Fig. 7.. Intracellular C5aR1 inhibition attenuates the inflammatory milieu of carotid plaques.

(A) Ex vivo system for examining effects of extracellular (PMX53) or extra- and intracellular (JPE1375) C5aR1 inhibition on the carotid plaque inflammatory ‘state’. Human atherosclerotic carotid plaques were obtained by carotid endarterectomy (n=5), separated into macroscopically equal pieces and cultured with either PMX53, JPE1375 or a carrier solution (16 hrs). Cell supernatants were analyzed for cytokines and cells used for RNA-sequencing analysis. (B) Effect of C5aR1 inhibition on IL-1β, TNF and IL-10 production (n=5) and (C) on cell viability. (D) Macrophage and T cell composition of plaques as assessed from gene expression signatures (E) (n=4). (E) Assessment of genes in plaque-resident cells affected by JPE1375 treatment. (F) Hallmark immune pathways enriched in carrier-treated plaques (false discovery rate (FDR) < 0.05) by gene set enrichment analysis (GSEA) compared to JPE1375-treated plaques. Pathways are ranked by normalized enrichment score; highlighted are top 4 pathways in red. (G) Representative GSEA plots showing top ranked pathways from (E). (H and I) Hallmark and GO (H) and Kegg (I) pathways enriched in 453 genes downregulated in plaques after treatment with JPE1375. The select pathways are highlighted. Pathways are ranked by FDR. (J) Enrichment of marker genes from 79 known immune cell types within 453 genes downregulated in plaques after JPE1375 treatment. (K and L) C5AR1 mRNA expression in JPE1375-treated versus non-treated (NT) plaques (K) and stable versus unstable plaques (L) (n=4). (M and N) Hallmark pathways enriched in unstable plaques (FDR < 0.05) by GSEA compared to stable plaques (M) with specific assessment of the complement pathway (N). (O) Enrichment of marker genes from 79 known immune cell types within 1012 genes highly expressed in unstable plaques compared to stable plaques. (P) Kegg pathways enriched in 1012 genes highly expressed in unstable plaques compared to stable plaques. Select top metabolic pathways are highlighted. Error bars in graphs represent mean ± SEM. (B), one-way ANOVA; (K), (L), paired t tests. *p <0.05, **p <0.01

Figure 8.. MtC5aR1 contributions to IL-1β production upon CC-sensing.
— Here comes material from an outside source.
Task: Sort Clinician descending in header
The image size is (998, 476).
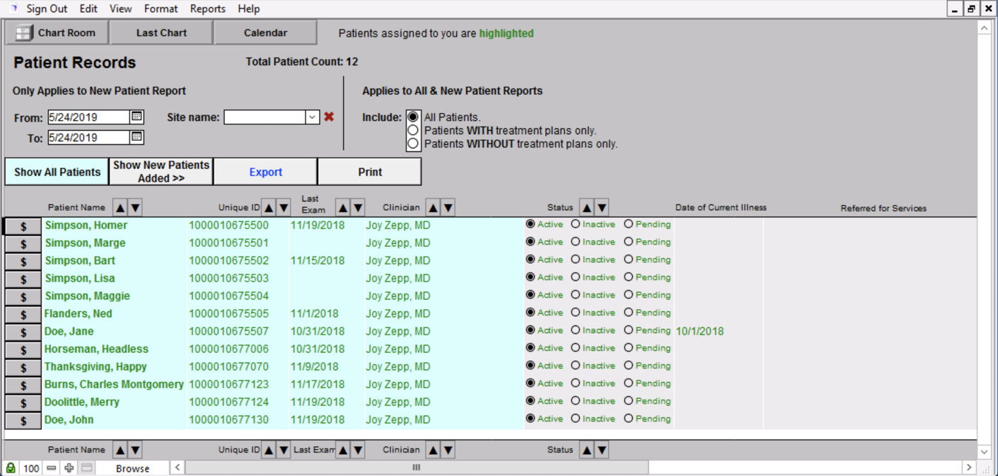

Monocytes and macrophages express the C5aR1 constitutively on mitochondria (mtC5aR1) and continuously generate intracellular C5a via an intracellular C5 convertase. TLR4 engagement by endogenous danger signals (for example, modified LDLs) triggers a priming Signal 1 (A) that induces (increased) transcription of the IL1B and CFB genes. Uptake of CC amplifies cell-intrinsic C5a production by augmented C5 convertase formation and triggers mtC5aR1 ligation (B). MtC5aR1 activation, in a G protein-coupled fashion (α_i), reduces mitochondrial ERK1/2 phosphorylation, ATP and cAMP formation, and OXPHOS (C) and simultaneously increases ROS production and glycolysis (D) via reverse electron transport and also induces detachment of HKI from mitochondria. Together, these events further elevate IL1B gene transcription and also provide Signal 2 (B) for the assembly of the NLRP3 inflammasome and processing of immature pro-IL1β into mature IL-1β (E). (?), hypothetical provision of C5a to mtC5aR1 via CC-induced lysosomal rupture. ATP, adenosine triphosphate; cAMP, cyclic adenosine monophosphate; CC, cholesterol crystals; GLUT1, glucose transporter 1; HKI/II, hexokinase I (or II); OXPHOS, oxidative phosphorylation; ROS, reactive oxygen species.